La hipocresía política es dañina, ciertamente; pero el cinismo político es demoledor. Antaño, el engaño necesitaba disimulo. Hoy, en tiempos de posverdad, se miente con entusiasmo y hasta con buena conciencia.
La mejor manera de «escuchar» a Sánchez en televisión es anular el sonido y observarlo como a un actor de cine mudo
Pedro Sánchez, epítome del cinismo posmoderno, no cree en su propio discurso, pero lo mantiene porque funciona. Es consciente del descrédito generalizado, pero lo exhibe como bandera y lo explota a su favor. Promete transparencia mientras negocia en la sombra, defiende valores que sabe que traicionará y afirma solemnemente que es de noche mientras toma el sol en la playa un luminoso día de verano. Igual que el maquiavélico Ricardo lll de Shakespeare, Sánchez sonríe…, y sabe mentir mientras sonríe, humedecer las mejillas con lágrimas falsas y cambiar de cara según la ocasión. Su oratoria, mera estrategia adaptativa, no aspira a convencer, sino a permanecer. Y lo logra porque, en cierto modo, todos hemos aprendido a convivir con la mentira —los medios de comunicación nos han enseñado concienzudamente a ello—.
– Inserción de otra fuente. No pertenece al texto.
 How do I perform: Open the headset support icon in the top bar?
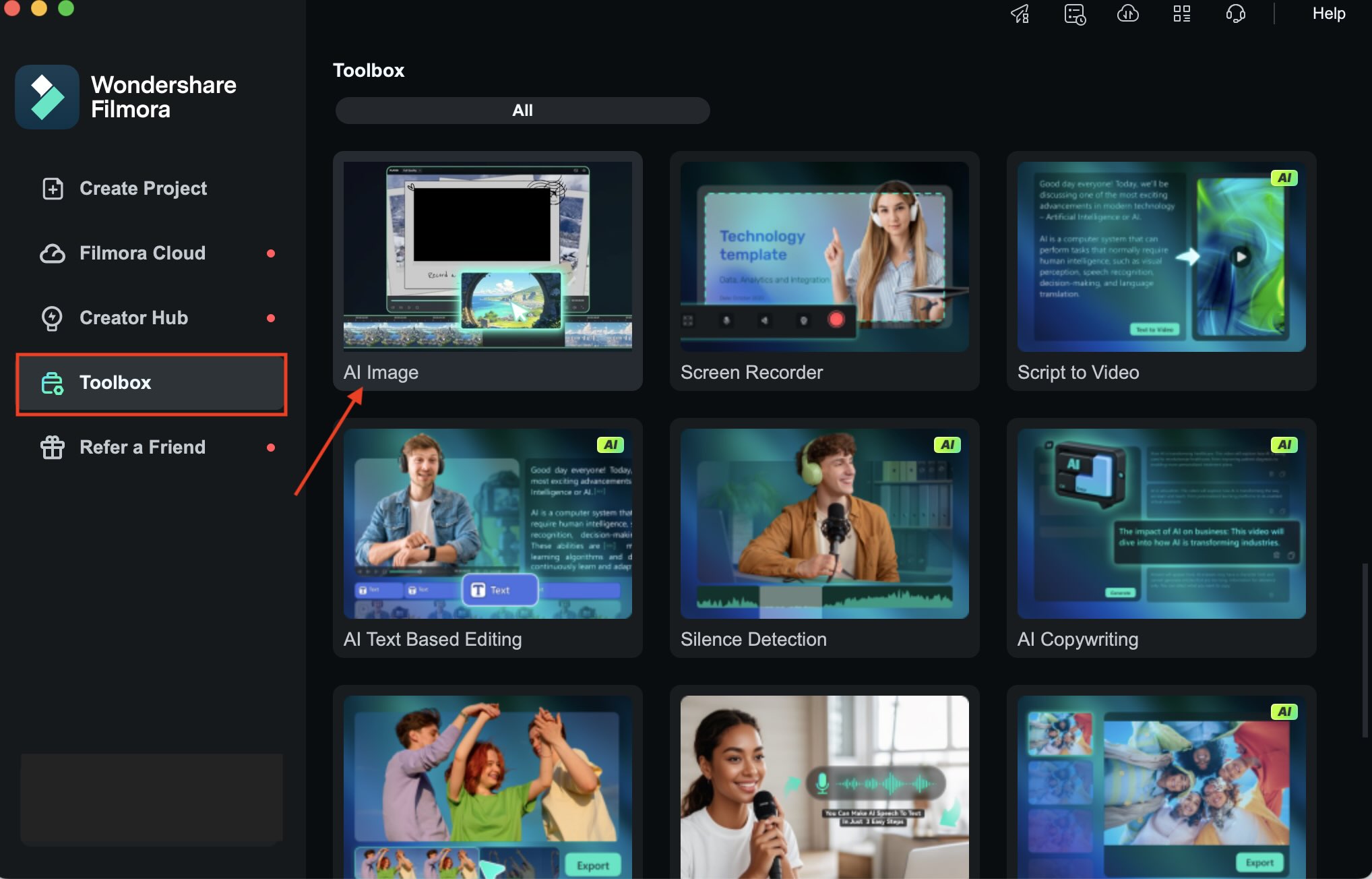(x=1235, y=14)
No importa la puesta en escena: artificiosamente engafado, teatralmente maquillado o compungido en exceso tras escribir una carta de amor, Sánchez miente. Y como señalaba Solzhenitsyn al describir el régimen soviético, sabemos que nos miente y él sabe que sabemos que nos miente. Sus «no me consta», «no recuerdo» o «no lo sé» —reiteradas respuestas en el Senado— lejos de ser replicas ingeniosas, evidencian su impostura y acrecientan la sospecha de su culpabilidad. Lo importante no es lo que dice, sino lo que evita decir. Escudriñar sus palabras es pues tarea inútil. El texto que debemos interpretar con refinada hermenéutica no es por tanto su discurso, sino su actuación. Por eso, la mejor manera de «escuchar» a Sánchez en televisión es anular el sonido y observarlo como a un actor de cine mudo— las imágenes ganarían mucho si añadiéramos risas enlatadas al final de cada intervención—.
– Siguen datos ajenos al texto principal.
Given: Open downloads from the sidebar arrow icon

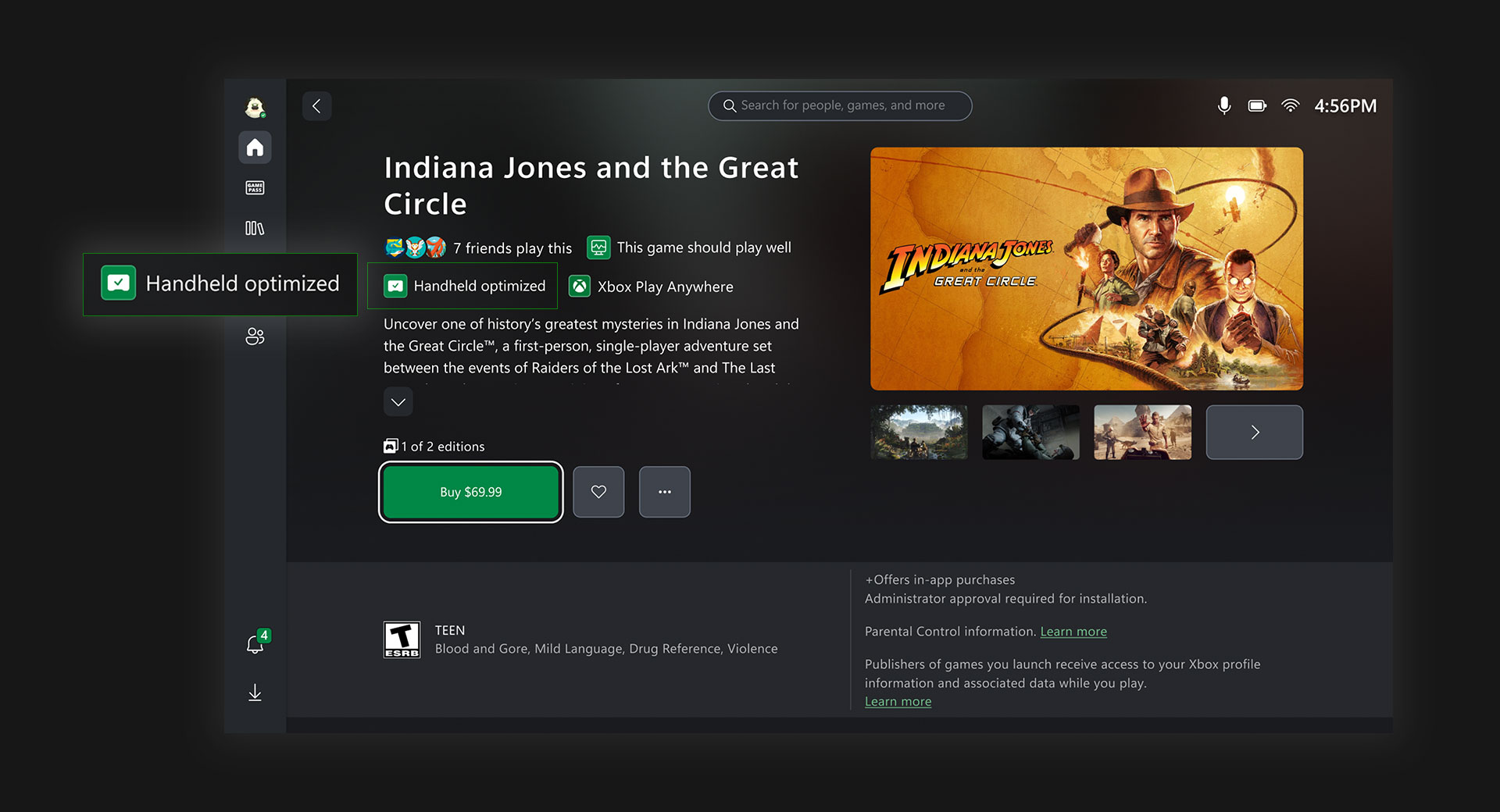Looking at the screenshot, I should pyautogui.click(x=254, y=692).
El peligro que nos acecha es que su “Manual de resistencia” se convierta en catecismo obligatorio, un aficionado mimo en personaje de moda y la vida pública en aplaudida comedia. Todo lo cual sería, obviamente, un escándalo.
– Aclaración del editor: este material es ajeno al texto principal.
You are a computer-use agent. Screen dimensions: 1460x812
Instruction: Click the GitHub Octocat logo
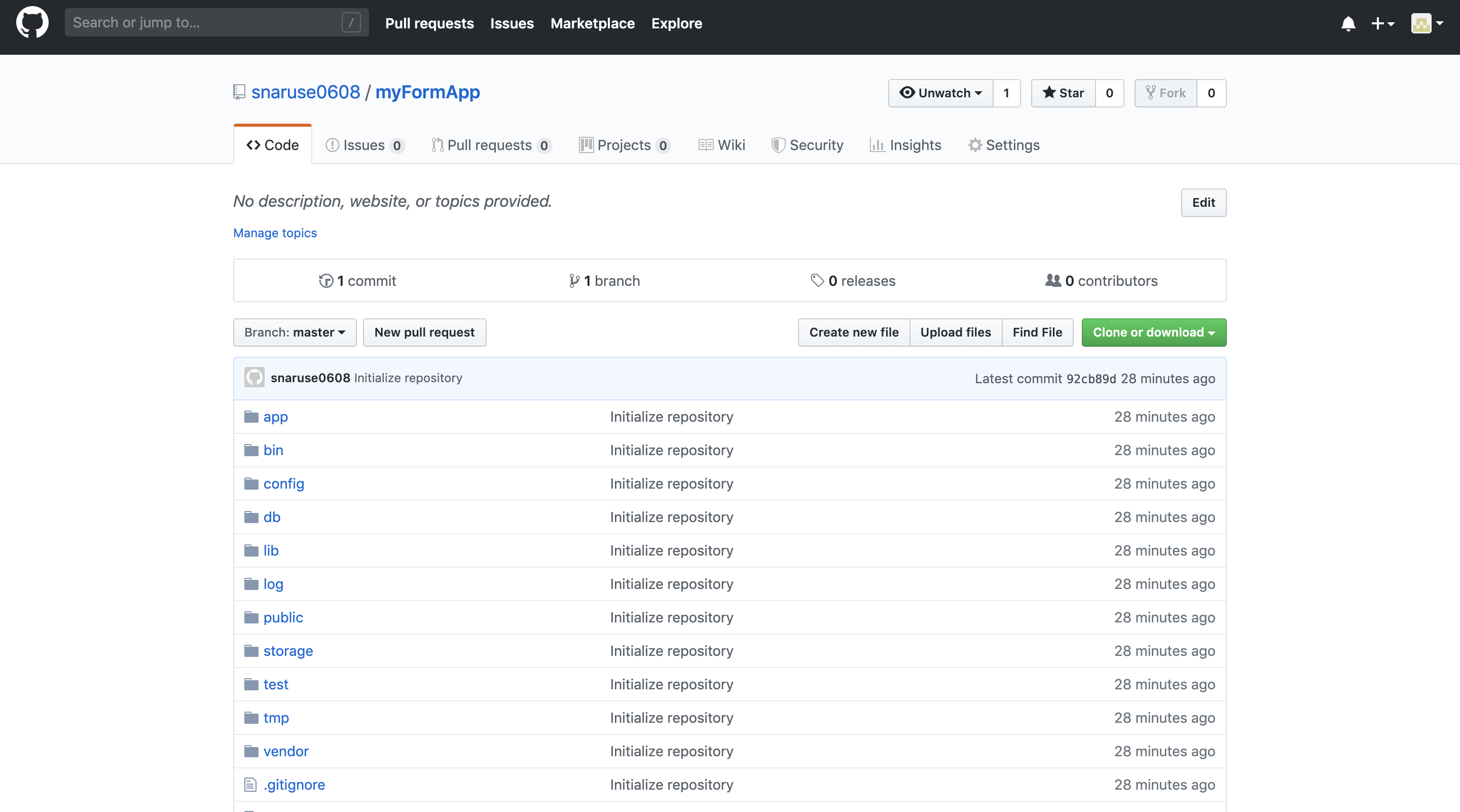point(32,23)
Nuestro mayor escándalo es, sin embargo, que la mentira ha dejado de escandalizar. No hay contrato social posible sin confianza en la palabra. Si el poder miente continuamente con la mayor sinceridad, no hay motivo alguno para confiar en el poder. Efectivamente, las instituciones se convierten en circos; y sus representantes, en siniestros payasos. Que la sociedad se disuelva como un azucarillo en agua hirviendo es solo una cuestión de tiempo.
Quizá la única resistencia posible sea la más simple: decir la verdad. Y la verdad es que el presidente, como el rey del famoso cuento, hace mucho tiempo que va desnudo. En un mundo donde ya no da vergüenza mentir, la sinceridad se torna exigencia revolucionaria; porque, al final, la mentira no triunfa por su fortaleza, sino por nuestra debilidad.